┏━━

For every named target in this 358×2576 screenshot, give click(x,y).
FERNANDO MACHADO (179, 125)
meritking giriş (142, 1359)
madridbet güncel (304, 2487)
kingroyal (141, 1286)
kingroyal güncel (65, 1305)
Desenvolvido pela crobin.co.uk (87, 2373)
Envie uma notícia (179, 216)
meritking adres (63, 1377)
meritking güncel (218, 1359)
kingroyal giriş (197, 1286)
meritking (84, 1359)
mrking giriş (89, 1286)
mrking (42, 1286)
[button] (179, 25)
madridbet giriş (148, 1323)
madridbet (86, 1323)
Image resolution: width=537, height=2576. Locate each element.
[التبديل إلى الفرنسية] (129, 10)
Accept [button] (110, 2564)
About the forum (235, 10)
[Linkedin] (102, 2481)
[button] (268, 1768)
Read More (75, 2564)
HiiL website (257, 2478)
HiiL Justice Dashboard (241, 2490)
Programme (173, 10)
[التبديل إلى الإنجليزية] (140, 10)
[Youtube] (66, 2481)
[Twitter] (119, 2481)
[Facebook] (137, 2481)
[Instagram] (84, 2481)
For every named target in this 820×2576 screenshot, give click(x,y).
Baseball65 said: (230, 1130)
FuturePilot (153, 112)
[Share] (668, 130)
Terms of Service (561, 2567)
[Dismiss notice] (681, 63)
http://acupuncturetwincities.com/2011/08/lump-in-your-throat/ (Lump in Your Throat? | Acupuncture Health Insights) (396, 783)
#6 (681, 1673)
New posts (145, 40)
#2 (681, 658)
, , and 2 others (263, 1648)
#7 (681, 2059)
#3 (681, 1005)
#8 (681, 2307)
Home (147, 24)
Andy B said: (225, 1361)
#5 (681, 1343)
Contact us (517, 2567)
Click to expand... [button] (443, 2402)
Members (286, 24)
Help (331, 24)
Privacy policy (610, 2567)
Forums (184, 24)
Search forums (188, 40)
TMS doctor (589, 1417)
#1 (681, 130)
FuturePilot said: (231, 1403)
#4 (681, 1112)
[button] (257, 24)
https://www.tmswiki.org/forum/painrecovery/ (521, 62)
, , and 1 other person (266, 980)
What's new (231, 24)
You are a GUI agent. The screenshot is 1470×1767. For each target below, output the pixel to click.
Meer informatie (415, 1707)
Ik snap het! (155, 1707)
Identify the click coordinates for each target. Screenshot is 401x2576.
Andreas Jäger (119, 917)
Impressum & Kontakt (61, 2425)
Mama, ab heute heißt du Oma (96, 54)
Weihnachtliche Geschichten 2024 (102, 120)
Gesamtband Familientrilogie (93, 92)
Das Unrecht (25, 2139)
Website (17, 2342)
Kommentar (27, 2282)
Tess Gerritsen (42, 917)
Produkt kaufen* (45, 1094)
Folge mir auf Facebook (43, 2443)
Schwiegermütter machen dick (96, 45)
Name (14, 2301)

┗━━

*PROMPT*. Filter the entries above down to the lines containing the word "target".

*EXERCISE RESPONSE*.
For every named target in this 358×2576 screenshot, give click(x,y).
For every named target in this 820×2576 screenshot, give click(x,y).
You are a GUI agent. The screenshot is 1470×1767. For each target below, output the pixel to click.
Identify the click coordinates for each target. Screenshot is 401x2576.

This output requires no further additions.